A few weeks ago, a friend told me his biggest life goal was reaching 500 connections on LinkedIn.
I asked him whether graduating college, getting his first job or even marrying the love of his life would be of greater importance.
He replied no, asserting that nothing would ever compare to having these 500 connections.
I wasn’t entirely sure if he was joking or not.
LinkedIn, unlike other platforms, caps its public-facing follower count at “500+.” The little plus sign serves as a digital badge of credibility — a signal that you’ve “made it.” Attaining this 500 is perceived by some users as the climax, the epitome, the highest point of success.
I think this notion is rather stupid.

In the day and age of technology, one’s achievements feel significant only if they are posted and shared with the world. An individual feels more worthy if others are aware of their successes. Society places so much value on how people are viewed in the public eye that it’s become the norm to resort to an app to boast about a new job.
Apparently, simply obtaining an achievement is not enough — it has to be broadcasted to the whole world. And for what? A few likes, a few comments and the fleeting hit of external validation.
LinkedIn’s mission is to “connect the world’s professionals to make them more productive and successful,” according to its website.
The words sound noble enough. Who wouldn’t want to be “productive and successful?” But somewhere along the way, the meaning of success got warped.
While LinkedIn sounds like a wonderful concept, their mission has clearly veered off in the wrong direction. Instead, like other social media apps, it has turned into a platform for self-promotion and personal branding.

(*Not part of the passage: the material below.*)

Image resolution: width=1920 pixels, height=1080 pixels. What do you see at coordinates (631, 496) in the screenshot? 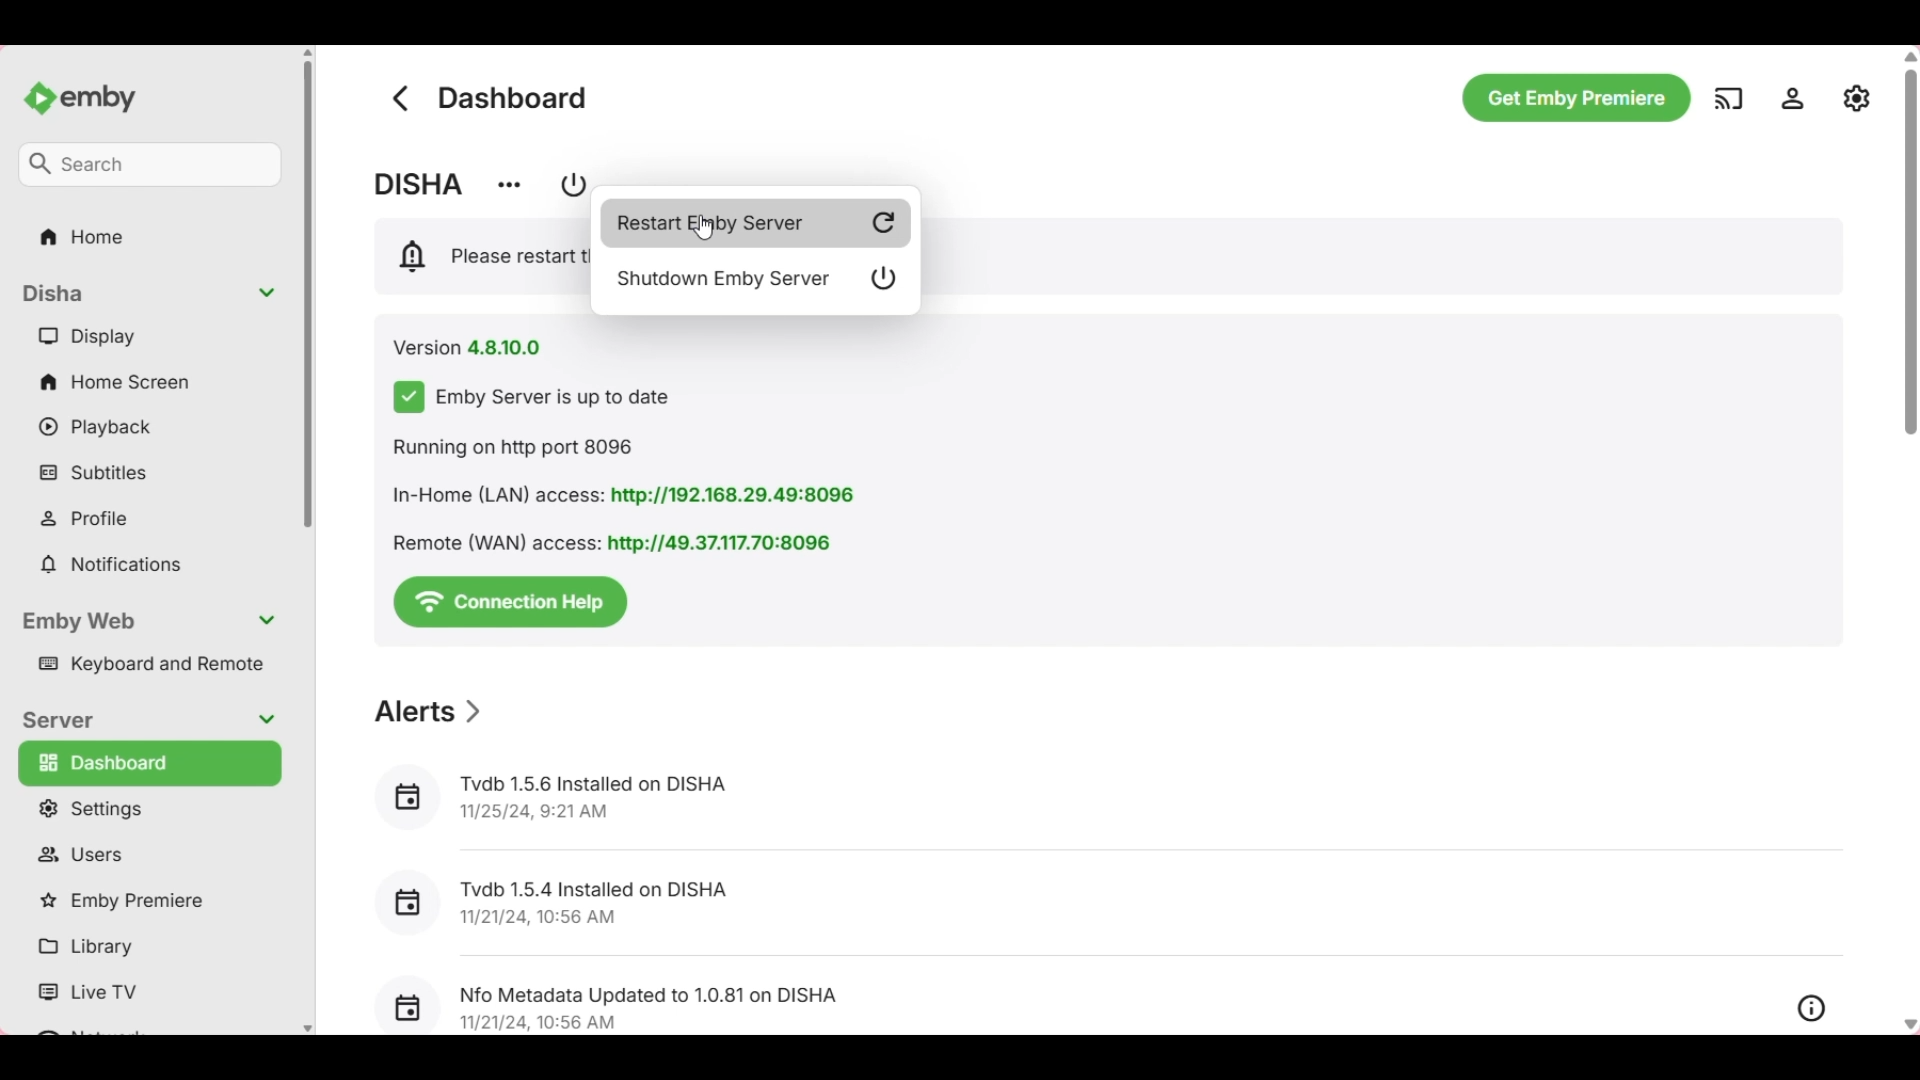
I see `More information about the server` at bounding box center [631, 496].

LinkedIn users have lost the plot.
It’s ironic that a site built around professionalism measures success the same way Instagram does: through numbers, validation and a subtle hierarchy of who’s more connected.
LinkedIn is rarely grouped alongside those harmful social media apps — but it should be.
As I scroll through my LinkedIn home page, a vast array of users posting offers, promotions or once-in-a-lifetime opportunities fill the screen, followed by a slap-in-the-face suggestion to “say congrats.”
Every post seems to say: Look how productive I am. Look how impressive my life is. You have one internship? Well, I have two. One during the school year and one over the summer. You have two leadership positions? Well, I have three. One as president, another as secretary and the third as editor-in-chief.
It’s hard not to feel like we should be doing more no matter how content we are in our lives. But where does it end? What’s the limit?
The same way Instagram makes you wonder why your life doesn’t look like someone else’s, LinkedIn makes you question why your resume doesn’t. If Instagram fuels comparison through appearances, LinkedIn does it through personal accomplishments. The comparison isn’t about looks anymore — it’s about worth.
But LinkedIn somehow feels worse because the competition feels justified. You can brush off Instagram envy as superficial, but LinkedIn convinces you that you’re simply not working hard enough. It wraps insecurity in professionalism.
People aren’t just sharing their accomplishments — they’re performing.
The posts all sound the same: “I’m thrilled to announce…,” “Beyond grateful for this opportunity…,” as if there’s an unspoken script for how to appear successful without sounding arrogant. We celebrate each other, but it feels less like connection and more like keeping up appearances.
What no one posts about are the months of rejection emails, the burnout or the uncertainty in between. LinkedIn has become the place where everyone pretends their career is a perfectly linear climb, even though we all know it isn’t. The pressure to always look impressive turns into a performance of productivity.
Maybe we’ve just replaced selfies with resumes. We tell ourselves LinkedIn is for work, but it plays on the same insecurities as every other social media app.
Scrolling through LinkedIn does more harm than good. For this reason, my own account is blank, with just a profile picture. Maybe one day I’ll fill in the empty tabs.
But as of now, I don’t need the validation from others to prove something to myself.
LinkedIn encourages us to chase validation instead of focusing on our own growth, making us compare every achievement to everyone else’s. Maybe the real milestone isn’t hitting 500 connections, but learning not to care about them at all.